Filter the data for "active" and copy matching lines.

★ ★ ★ ★ ★ ★ ★

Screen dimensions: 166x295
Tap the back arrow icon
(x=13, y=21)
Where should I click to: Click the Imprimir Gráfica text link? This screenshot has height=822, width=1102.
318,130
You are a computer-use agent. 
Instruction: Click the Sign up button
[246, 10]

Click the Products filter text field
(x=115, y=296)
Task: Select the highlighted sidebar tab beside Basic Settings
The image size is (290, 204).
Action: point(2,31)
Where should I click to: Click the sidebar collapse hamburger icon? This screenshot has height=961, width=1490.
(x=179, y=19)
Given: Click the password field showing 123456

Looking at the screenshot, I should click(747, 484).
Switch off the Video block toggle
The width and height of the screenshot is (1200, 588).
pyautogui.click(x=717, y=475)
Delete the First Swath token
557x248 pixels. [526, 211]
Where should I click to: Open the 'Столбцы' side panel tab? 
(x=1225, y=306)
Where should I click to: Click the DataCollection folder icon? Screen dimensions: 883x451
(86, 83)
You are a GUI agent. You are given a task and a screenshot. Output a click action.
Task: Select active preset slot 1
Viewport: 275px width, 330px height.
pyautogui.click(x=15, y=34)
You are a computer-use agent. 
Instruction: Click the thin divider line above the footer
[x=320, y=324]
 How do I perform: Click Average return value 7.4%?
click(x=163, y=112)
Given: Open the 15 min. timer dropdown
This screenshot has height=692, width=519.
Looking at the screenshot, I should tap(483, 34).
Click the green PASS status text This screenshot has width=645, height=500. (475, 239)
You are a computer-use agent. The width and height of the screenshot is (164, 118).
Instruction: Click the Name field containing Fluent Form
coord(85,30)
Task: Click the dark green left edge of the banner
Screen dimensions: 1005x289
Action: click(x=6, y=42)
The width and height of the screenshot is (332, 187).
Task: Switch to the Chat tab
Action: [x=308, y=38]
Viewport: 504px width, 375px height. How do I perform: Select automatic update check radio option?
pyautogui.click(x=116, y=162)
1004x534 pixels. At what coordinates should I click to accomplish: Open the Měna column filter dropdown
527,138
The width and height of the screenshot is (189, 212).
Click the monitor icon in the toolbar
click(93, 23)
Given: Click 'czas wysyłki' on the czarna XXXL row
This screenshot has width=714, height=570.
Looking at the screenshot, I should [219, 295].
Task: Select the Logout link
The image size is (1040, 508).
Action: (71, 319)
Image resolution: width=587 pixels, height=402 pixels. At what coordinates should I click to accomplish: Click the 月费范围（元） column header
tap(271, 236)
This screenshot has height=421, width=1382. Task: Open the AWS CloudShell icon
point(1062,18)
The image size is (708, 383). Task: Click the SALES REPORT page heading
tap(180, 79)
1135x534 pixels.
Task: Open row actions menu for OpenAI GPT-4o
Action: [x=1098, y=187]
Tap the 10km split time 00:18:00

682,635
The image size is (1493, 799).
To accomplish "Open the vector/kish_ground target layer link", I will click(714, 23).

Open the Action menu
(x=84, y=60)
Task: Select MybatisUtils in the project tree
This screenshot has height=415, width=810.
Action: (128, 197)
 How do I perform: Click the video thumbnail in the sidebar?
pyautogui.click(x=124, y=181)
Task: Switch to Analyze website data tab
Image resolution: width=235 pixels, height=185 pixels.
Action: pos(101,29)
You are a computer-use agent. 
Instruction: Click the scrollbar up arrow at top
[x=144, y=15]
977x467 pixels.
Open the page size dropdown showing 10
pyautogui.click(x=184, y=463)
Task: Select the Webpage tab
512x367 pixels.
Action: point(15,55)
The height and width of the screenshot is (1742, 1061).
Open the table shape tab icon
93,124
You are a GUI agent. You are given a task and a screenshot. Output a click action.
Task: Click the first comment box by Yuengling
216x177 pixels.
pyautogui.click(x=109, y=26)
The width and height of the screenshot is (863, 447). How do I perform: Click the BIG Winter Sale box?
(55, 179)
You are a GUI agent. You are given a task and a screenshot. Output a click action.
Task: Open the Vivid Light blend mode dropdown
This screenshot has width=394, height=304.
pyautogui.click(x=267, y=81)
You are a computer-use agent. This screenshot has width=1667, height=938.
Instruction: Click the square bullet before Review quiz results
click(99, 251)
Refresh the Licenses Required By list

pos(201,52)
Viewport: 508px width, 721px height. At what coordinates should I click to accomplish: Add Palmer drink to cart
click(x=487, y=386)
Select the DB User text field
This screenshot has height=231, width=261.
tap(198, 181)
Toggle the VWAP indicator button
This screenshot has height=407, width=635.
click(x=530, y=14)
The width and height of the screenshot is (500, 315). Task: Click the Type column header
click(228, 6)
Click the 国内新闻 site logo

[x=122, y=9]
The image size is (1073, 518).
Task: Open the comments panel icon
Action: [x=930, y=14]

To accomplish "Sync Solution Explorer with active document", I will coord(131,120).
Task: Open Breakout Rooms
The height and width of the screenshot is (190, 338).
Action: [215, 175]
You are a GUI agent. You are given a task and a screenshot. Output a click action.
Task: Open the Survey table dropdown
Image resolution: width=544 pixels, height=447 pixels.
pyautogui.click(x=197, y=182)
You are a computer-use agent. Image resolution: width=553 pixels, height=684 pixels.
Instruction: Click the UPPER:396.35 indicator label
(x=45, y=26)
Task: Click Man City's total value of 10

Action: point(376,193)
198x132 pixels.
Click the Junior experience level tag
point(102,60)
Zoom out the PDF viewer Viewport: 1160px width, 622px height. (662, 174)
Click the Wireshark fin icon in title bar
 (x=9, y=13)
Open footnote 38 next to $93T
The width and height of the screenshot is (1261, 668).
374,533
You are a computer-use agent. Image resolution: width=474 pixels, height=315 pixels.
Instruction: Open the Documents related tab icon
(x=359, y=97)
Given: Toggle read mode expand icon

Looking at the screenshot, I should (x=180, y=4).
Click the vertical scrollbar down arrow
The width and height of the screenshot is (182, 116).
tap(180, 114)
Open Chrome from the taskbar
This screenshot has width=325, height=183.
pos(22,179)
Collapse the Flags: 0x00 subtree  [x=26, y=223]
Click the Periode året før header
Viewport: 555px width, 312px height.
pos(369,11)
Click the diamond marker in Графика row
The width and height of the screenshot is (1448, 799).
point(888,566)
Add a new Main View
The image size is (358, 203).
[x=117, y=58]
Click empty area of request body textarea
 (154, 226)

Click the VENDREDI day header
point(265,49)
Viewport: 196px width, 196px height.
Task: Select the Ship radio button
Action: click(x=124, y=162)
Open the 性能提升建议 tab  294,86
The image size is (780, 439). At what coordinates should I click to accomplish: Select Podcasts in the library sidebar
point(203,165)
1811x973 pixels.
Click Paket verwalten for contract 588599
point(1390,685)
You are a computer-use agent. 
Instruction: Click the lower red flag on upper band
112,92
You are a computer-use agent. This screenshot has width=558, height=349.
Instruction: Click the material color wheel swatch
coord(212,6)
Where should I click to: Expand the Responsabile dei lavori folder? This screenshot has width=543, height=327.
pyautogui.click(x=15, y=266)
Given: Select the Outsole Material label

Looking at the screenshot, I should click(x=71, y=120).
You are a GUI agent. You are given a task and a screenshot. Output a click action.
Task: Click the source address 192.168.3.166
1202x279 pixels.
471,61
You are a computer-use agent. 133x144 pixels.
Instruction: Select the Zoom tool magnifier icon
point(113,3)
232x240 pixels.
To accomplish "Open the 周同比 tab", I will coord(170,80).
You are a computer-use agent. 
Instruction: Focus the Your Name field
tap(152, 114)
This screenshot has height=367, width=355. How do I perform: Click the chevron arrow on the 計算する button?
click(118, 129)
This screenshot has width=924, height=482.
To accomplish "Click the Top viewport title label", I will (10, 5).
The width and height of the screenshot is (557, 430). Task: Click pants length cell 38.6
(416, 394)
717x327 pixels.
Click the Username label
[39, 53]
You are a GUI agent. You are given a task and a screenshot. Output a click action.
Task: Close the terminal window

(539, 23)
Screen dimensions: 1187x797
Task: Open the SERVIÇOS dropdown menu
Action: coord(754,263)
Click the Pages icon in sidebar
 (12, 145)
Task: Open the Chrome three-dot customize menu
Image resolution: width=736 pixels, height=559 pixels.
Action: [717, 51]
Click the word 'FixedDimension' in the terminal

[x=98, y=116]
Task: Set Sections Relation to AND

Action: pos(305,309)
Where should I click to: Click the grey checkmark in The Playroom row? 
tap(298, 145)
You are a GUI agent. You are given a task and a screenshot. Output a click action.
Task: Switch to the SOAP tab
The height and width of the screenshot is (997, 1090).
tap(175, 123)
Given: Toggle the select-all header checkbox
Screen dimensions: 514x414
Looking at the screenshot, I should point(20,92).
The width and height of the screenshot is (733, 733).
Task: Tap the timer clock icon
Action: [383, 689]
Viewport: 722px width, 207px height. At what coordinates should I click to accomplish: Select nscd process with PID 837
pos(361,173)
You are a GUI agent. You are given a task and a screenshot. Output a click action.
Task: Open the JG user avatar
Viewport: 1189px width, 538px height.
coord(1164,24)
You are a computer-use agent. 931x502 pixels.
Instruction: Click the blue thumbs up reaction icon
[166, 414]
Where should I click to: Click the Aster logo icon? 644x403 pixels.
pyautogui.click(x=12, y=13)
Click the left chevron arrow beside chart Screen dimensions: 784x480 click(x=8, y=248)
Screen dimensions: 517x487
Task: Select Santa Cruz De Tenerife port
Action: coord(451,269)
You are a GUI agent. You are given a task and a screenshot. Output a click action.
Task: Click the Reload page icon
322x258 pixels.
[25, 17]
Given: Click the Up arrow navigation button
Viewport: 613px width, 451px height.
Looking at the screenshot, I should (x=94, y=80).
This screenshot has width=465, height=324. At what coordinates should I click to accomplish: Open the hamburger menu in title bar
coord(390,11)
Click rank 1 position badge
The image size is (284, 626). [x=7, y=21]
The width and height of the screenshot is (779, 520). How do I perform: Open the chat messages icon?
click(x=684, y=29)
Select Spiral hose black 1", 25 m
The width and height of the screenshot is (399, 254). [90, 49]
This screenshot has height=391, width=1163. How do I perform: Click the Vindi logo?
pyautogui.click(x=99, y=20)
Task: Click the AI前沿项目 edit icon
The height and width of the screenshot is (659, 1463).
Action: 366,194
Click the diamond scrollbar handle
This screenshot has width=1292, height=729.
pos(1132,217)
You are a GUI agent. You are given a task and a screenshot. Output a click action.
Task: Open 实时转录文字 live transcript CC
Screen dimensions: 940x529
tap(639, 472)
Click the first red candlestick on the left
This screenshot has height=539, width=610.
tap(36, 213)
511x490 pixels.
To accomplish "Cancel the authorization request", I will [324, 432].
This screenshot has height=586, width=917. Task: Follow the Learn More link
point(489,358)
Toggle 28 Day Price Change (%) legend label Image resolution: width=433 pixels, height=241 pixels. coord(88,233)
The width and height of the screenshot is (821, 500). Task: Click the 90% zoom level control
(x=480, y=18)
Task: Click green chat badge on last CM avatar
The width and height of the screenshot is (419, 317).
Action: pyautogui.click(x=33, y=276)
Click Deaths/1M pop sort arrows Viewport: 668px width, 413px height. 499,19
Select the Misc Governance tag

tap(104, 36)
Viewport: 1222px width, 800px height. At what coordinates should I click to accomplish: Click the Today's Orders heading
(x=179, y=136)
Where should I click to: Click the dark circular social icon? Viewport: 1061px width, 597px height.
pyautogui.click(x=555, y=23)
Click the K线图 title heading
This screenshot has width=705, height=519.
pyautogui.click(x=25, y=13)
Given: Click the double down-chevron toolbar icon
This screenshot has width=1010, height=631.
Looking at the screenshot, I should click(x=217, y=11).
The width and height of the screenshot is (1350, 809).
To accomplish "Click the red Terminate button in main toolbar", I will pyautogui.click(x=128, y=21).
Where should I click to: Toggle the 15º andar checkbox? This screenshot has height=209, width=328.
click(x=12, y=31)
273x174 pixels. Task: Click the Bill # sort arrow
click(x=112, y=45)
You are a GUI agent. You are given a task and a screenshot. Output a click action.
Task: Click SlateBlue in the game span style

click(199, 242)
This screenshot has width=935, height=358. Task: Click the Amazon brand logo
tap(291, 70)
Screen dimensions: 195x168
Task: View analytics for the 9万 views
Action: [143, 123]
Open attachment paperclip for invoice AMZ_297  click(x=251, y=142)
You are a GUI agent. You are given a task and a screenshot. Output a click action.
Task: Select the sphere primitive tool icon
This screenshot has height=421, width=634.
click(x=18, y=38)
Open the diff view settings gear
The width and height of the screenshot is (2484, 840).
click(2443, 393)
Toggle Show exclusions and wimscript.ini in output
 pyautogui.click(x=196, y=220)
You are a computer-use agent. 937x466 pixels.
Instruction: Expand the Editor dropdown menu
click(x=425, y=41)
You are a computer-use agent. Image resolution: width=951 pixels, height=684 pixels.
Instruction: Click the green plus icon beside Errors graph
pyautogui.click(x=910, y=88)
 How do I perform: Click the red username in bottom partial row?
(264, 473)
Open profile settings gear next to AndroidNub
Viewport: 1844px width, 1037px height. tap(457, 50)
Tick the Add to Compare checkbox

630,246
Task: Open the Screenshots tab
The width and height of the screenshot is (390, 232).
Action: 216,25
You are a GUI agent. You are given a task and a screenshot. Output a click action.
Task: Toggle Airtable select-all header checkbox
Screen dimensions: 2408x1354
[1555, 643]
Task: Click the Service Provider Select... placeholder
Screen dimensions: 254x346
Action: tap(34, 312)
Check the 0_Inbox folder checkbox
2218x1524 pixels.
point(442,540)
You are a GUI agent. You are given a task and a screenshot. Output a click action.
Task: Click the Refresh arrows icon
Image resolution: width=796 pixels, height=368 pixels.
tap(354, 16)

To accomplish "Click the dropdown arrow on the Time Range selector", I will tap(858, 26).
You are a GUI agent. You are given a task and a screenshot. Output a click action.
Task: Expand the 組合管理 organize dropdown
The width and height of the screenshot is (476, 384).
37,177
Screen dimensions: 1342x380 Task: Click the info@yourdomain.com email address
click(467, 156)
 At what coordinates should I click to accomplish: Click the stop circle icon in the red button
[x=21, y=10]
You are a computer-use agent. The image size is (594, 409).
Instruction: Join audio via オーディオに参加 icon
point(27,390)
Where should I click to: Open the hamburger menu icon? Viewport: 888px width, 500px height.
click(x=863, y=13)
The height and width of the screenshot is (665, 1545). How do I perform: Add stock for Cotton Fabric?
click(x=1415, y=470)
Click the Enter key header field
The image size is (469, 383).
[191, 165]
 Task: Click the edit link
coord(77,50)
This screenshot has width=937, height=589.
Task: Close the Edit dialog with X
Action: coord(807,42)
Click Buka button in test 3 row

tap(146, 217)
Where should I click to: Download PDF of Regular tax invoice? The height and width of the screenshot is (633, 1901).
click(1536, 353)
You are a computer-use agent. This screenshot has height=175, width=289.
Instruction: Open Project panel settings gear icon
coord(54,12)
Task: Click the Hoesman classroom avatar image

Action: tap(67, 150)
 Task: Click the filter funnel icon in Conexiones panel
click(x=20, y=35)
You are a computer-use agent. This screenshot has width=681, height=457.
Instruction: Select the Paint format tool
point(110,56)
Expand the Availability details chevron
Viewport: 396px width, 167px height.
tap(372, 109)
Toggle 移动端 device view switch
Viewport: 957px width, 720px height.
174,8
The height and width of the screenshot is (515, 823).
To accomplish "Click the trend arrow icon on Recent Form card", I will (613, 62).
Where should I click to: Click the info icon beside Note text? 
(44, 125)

★ ★ ★ ★ ★ ★ ★

* _SOLUTION_
Task: Select active preset slot 1
To accomplish "Sync Solution Explorer with active document", I will coord(131,120).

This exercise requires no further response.